Não é só a sustentabilidade ambiental que é importante, mas também a económica e social. Um território tem que ter paisagem e estas componentes de atratividade, com muito procura, em termos turísticos, mas tem que ter pessoas. A nossa grande luta é trazer pessoas para estes territórios que estão em perda de população. É preciso gente, para trabalhar e para se fixar neste território.
- Gonçalo Rebelo de Almeida, administrador do Grupo Vila Galé
O futuro é desafiante, vão sempre surgindo novos destinos noutros pontos do globo, e às vezes estamos tão contentes com o que temos que achamos que somos os melhores em tudo. Nós concorremos com diferentes destinos, disputamos um público global que viaja. As tendências mundiais apontam para o crescimento do turismo, e cada vez haverá mais gente a viajar. O interesse por viajar e conhecer novas culturas e novos destinos não abrandou. As camadas mais jovens continuam a ter o desejo de viajar e conhecer novas culturas e, por outro lado, as gerações nas quais estou a entrar, vão viajar até mais tarde. Isto alargou muito o número de pessoas a viajar. Quando se utiliza o conceito de massificação, eu vejo pela positiva. Não só economicamente, há mais gente no mundo com capacidade financeira para viajar, o que significa que está a viver melhor. Não é só um conjunto de privilegiados, como no passado, que pode viajar.

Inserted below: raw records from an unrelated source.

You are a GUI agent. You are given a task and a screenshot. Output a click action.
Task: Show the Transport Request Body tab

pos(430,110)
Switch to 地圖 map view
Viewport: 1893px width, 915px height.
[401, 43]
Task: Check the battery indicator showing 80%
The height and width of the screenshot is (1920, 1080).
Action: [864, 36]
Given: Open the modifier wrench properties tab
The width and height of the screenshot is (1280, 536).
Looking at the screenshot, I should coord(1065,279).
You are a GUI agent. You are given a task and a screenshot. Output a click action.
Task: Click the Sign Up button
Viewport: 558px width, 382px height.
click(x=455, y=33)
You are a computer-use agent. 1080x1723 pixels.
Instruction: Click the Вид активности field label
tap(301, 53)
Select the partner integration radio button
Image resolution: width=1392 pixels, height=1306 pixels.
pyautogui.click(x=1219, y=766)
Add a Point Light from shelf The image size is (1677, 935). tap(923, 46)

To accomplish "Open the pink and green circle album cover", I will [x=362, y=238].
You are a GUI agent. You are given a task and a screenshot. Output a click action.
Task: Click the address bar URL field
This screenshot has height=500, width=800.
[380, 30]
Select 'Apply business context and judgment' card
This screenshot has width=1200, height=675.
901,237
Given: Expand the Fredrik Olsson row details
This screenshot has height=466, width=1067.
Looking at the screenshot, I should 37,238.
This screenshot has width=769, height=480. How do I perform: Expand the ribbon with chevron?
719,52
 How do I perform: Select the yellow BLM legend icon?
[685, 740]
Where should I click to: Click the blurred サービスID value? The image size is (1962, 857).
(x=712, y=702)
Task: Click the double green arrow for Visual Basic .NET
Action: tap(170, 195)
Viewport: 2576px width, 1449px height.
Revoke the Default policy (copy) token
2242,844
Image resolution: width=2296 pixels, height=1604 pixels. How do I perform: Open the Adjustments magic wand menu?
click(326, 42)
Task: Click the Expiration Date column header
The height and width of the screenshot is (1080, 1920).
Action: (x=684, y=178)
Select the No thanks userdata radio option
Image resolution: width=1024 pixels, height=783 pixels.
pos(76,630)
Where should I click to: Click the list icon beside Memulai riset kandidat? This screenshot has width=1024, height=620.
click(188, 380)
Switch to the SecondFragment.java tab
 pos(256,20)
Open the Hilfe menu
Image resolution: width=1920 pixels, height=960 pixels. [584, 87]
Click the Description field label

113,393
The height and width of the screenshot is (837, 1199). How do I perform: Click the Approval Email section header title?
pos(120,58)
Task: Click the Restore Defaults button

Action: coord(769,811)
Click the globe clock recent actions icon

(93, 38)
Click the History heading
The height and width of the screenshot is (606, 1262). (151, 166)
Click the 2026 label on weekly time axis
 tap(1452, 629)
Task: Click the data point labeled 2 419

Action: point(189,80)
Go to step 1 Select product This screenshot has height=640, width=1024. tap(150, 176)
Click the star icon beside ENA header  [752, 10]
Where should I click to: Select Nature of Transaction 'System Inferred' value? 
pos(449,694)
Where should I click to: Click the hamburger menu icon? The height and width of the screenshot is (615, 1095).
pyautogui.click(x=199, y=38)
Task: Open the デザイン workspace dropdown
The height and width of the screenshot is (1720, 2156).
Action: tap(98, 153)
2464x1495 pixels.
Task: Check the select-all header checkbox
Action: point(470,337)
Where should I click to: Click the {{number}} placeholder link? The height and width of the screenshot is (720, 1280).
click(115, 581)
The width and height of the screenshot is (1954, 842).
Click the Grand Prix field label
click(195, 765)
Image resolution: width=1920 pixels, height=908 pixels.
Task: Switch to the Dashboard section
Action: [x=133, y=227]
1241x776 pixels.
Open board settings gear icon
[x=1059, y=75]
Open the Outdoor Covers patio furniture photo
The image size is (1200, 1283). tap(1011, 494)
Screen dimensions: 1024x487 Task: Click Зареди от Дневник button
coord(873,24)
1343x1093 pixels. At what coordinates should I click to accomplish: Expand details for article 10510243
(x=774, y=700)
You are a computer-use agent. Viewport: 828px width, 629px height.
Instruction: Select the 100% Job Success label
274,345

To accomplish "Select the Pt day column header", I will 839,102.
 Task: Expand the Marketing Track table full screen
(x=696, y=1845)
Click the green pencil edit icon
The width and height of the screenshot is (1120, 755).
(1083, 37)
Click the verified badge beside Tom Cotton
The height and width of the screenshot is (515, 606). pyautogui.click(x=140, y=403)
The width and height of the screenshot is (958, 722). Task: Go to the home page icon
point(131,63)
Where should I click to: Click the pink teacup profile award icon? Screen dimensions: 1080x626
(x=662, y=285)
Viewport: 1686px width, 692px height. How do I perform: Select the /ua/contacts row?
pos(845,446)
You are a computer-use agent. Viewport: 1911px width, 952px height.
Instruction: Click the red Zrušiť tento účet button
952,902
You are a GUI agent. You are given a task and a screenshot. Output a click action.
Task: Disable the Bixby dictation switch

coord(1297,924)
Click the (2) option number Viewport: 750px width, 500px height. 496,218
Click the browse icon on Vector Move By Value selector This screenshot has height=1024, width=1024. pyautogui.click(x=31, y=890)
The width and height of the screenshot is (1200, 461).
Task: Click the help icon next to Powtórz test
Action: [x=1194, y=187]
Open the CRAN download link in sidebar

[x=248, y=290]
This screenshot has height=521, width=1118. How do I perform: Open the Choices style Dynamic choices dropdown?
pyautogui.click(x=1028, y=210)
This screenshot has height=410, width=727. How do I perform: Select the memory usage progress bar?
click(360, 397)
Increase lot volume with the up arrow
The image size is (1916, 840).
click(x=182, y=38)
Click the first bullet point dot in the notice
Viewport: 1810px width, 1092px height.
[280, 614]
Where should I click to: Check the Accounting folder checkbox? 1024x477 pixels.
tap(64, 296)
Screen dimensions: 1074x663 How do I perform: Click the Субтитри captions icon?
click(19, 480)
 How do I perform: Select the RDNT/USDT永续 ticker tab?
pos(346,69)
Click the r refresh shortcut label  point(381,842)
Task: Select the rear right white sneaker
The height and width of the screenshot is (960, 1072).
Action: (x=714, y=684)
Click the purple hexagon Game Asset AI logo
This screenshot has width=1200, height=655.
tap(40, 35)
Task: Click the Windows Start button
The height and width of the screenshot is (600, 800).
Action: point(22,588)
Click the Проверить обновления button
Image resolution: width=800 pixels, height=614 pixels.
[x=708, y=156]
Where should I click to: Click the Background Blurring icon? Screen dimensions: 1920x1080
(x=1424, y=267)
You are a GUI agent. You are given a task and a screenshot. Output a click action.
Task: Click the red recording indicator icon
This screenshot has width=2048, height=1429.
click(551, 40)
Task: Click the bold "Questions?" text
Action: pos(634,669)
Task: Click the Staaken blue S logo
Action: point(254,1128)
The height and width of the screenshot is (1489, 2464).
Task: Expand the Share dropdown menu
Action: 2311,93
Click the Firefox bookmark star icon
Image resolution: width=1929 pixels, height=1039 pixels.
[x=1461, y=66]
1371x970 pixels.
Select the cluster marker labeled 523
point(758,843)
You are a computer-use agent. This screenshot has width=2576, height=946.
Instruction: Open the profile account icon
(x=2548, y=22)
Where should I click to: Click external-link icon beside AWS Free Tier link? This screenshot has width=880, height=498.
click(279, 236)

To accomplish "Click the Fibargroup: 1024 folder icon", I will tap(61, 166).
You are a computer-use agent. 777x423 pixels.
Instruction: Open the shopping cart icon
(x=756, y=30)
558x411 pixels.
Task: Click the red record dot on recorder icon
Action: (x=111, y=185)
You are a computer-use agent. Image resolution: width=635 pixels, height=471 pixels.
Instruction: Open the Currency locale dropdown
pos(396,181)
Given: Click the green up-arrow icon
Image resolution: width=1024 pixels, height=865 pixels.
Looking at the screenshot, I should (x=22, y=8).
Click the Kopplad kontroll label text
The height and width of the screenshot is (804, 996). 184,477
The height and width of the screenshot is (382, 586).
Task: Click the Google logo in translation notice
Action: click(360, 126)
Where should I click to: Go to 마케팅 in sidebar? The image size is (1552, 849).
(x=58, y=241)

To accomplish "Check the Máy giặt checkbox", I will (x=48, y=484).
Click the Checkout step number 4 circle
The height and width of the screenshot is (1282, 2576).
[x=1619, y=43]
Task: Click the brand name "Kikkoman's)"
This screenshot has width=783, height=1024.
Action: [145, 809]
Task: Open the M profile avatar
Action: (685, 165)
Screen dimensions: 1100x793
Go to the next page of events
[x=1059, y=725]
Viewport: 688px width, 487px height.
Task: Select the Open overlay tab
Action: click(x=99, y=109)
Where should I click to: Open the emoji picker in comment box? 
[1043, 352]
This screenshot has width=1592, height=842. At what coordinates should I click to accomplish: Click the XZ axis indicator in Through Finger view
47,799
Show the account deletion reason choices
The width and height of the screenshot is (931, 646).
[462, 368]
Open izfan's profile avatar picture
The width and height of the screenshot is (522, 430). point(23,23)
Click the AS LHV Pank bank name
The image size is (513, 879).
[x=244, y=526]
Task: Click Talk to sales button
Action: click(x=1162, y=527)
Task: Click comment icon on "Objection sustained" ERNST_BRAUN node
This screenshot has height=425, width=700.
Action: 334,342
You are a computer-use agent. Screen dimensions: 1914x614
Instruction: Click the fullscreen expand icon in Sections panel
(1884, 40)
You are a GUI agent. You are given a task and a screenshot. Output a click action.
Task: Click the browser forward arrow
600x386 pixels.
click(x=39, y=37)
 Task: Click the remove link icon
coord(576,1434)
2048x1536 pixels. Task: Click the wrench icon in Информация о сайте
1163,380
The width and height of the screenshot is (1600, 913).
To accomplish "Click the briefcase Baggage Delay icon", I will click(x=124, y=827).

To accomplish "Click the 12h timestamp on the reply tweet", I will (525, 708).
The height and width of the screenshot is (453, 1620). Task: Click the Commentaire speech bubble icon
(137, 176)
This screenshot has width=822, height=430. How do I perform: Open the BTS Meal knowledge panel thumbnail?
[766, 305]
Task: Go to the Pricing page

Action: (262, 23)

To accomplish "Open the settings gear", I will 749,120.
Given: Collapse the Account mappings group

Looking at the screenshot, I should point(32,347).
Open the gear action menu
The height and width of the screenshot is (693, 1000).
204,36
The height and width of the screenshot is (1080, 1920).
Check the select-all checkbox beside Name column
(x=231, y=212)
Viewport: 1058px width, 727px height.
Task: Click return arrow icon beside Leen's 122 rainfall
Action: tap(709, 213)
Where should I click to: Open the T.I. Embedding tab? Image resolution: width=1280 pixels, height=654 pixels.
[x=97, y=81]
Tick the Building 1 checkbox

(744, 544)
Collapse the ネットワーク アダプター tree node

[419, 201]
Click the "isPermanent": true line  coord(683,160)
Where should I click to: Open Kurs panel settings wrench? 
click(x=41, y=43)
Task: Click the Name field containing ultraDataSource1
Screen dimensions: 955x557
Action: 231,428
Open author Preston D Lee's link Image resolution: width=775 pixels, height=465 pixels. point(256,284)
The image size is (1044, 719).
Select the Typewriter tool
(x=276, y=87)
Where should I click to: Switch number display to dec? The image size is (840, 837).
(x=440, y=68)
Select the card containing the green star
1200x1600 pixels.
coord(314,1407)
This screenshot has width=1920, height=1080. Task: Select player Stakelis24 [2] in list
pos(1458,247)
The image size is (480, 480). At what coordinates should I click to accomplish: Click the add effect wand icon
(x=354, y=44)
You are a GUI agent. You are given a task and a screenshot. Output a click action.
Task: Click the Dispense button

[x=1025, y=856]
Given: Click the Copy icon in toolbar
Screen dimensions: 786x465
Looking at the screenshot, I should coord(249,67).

- Marta Cabral, CEO da Rota Vicentina
É importante discutir onde estão os turistas, o que vão consumir, como se comportam. Os problemas [ao nível do turismo] não estão a ser resolvidos pelo poder Central. A nossa aflição não é colocar o produto no mercado. A nossa grande preocupação é até que ponto liberalizamos as camas do alojamento local, o turismo está a comer camas para outras atividades.
- Carlos Condesso, Presidente da Câmara Municipal de Figueira de Castelo Rodrigo
Falta investimento público por parte da administração central. Tem de haver essa coragem política, com um choque fiscal para o interior. Queria deixar aqui um grito de alerta para que se promova a coesão territorial, económica e social. Todos os governos falharam, da direita à esquerda, mas todos falam de boca cheia sobre o despovoamento. O interior não é sinónimo de ser inferior, temos é de travar esta luta e combate pelo interior, porque infelizmente há um país a duas velocidades.
Há muitos desafios que o interior tem e um deles é que se cumpra aquilo que a Constituição diz: todo o cidadão tem direito a cuidados de saúde. Damos todos os apoios possíveis [às empresas], mas se não tivermos médicos, acreditem que não vai haver investimentos. Como é que posso fixar população e empresas se sabem à partida que apenas há um médico de família para 5.000 utentes?
- João Grilo, Presidente da Câmara Municipal de Alandroal
Num país pequeno como Portugal não se devia falar em interior. Num país onde houvesse um pensamento mais sério sobre as assimetrias, nem haveria esta discussão. Ou por limitações de acessibilidades ou de autonomia [governativa e de gestão], acabamos por sentir que estamos demasiado longe do centro de decisão.
A atratividade tem vindo a aumentar. Muitas pessoas descobriram o interior através da pandemia. Tem havido mais procura, investimento, temos recursos do Orçamento do Estado. Além dos residentes, temos segundos residentes, visitantes e um conjunto de pessoas que colocam pressão no território, mas que depois não são contabilizados para devolver retorno em termos de capacidade de atuação.
- Luís Leite Ramos, Vice-Reitor da UTAD
Um país sem reformas no ensino superior vai ter problemas gravíssimos, porque existe um grande risco de perder uma grande franja de empregos e de conhecimento científico.
A nossa parte passa por diversificar e inovar, ir à procura dos alunos, mas esperamos que os governos tomem as decisões necessárias para reformular este modelo que está em fim de ciclo e sem condições para enfrentar o que aí vem.